Developers needed for AI, cloud and agile delivery
BT has announced plans nearly to nearly double its in-house digital talents, with around a third of the new Jobe being based in the UK. The UK’s flagship telco is expanding its head count from 3,500 to 6,300 people between April 2022 to April 2024. The total pf 2,800 ‘Digital Transformation’ roles range in responsibility from artificial intelligence development and software engineering to apprenticeships and returning to work roles.
Regional hubs
There will be 1,000 new UK based colleagues but the majority of the staff, 1,800 staff will be head hunted from Indian talent hotbeds based around Bengaluru (formerly known as Bangalore) the largest city in the Indian state of Kamataka and Gurugram a city in the northern state of Haryana.
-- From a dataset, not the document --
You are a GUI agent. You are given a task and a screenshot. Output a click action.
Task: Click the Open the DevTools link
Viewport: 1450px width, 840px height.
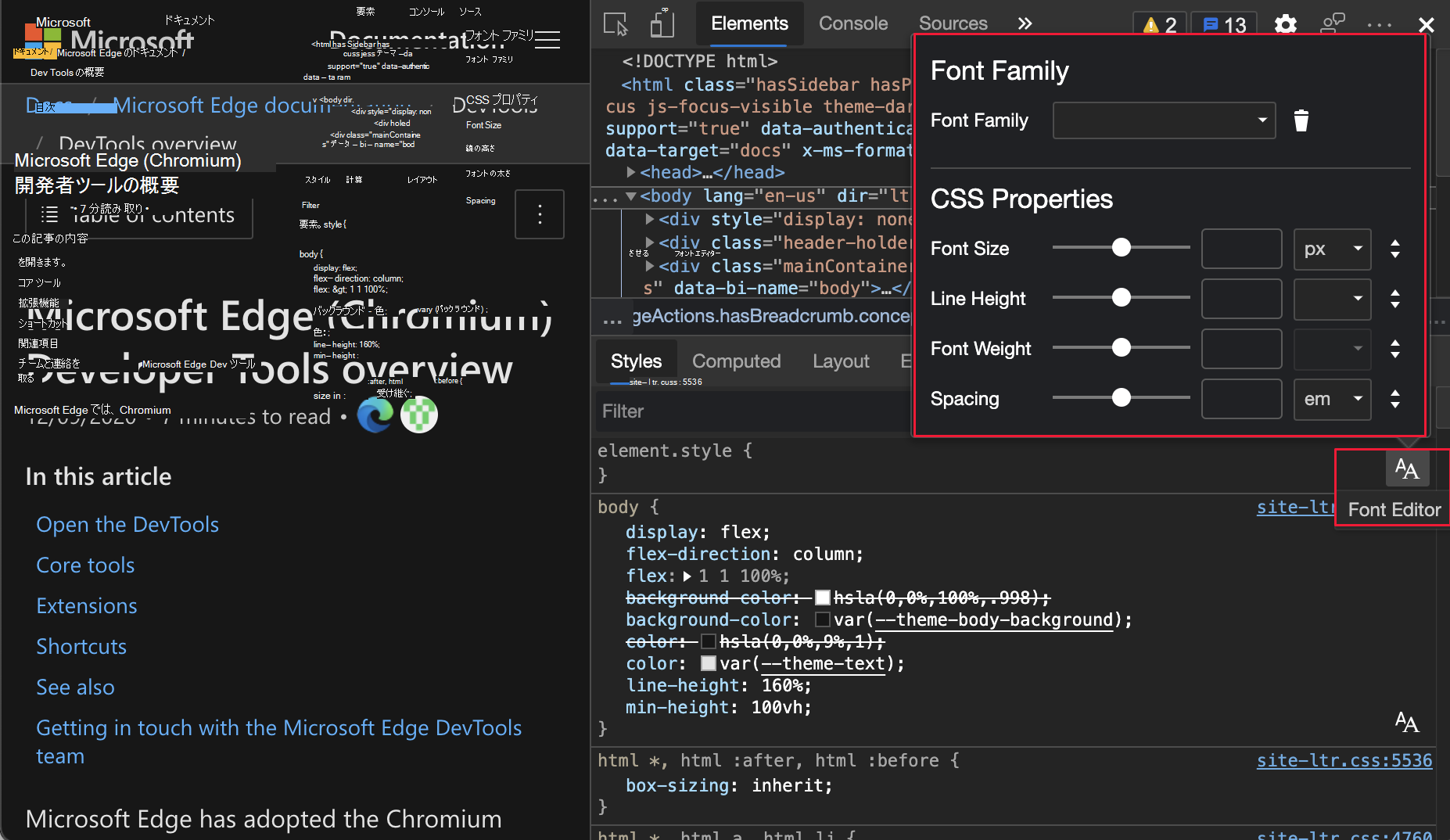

Of the UK hires, there are plans for this number to comprise up to 400 diversity entrants, a group that includes graduates, apprentices, women returners and others starting their careers in the catch-all category of ‘Digital’.
Mehta
“Digital was founded to accelerate BT’s transformation, innovation and return to growth,” said Harmeen Mehta, Chief Digital and Innovation Officer at BT, “to succeed, we need to bring in and upskill the top digital talent and our efforts will boost the tech communities in the UK and India along the way.” The 1,000 new UK staff BT plans to hire will be based around BT’s hub sites in Birmingham, Manchester, Bristol, Belfast, Ipswich and London, with the majority outside of the capital but, ideally, close enough to a regional workspace if collaboration needs to be done.
Agil delivery
BT said it is developing an ‘expansive’ learning resource, the BT Digital Campus, using top digital skills platforms and its own proprietary BT learning content, to ensure its existing talent can be at the cutting edge of technology. The jobs that need doing are in product management, software engineering, cloud, design, data, AI and machine learning and ‘agile delivery’. The financial logic of hiring in the teeth of a recession was explained too, as BT said its FY23 financial outlook remains unchanged. The incremental costs associated with these hiring plans will be offset by a reduction in its reliance on subcontracted labour.
Murphy
In order to support the recruitment drive, BT is bolstering its Digital recruitment capacity, under the Director of HR for Digital, Mark Murphy. “We’re [changing] the way BT engages with talent as we add the type of people we want in the heart of this new business unit. New arrivals will be immediately contributing to the progressive, collaborative, transformative Digital Way at the heart of how it works,” said Murphy.
Diversity
The plans for recruiting the diversity 400 include working with organisations that encourage those under-represented in the IT industry, whose input is needed in order to shape systems around the real way society is structured. Organisations that help to address this imbalance, by making careers in technology seem more attractive and accessible, include Code First Girls and 10,000 Black Interns. “Diversity is a key focus in our recruitment efforts as we need a broad set of temperaments, mindsets and abilities to drive through the cultural transformation that comes hand-in-hand with this talent drive,” said Chief Digital and Innovation Officer Harmeen Mehta. BT has also signed a £30m deal with Distributed, a company that will bring ‘agile elastic’ teams to work collaboratively with BT’s Digital team on projects.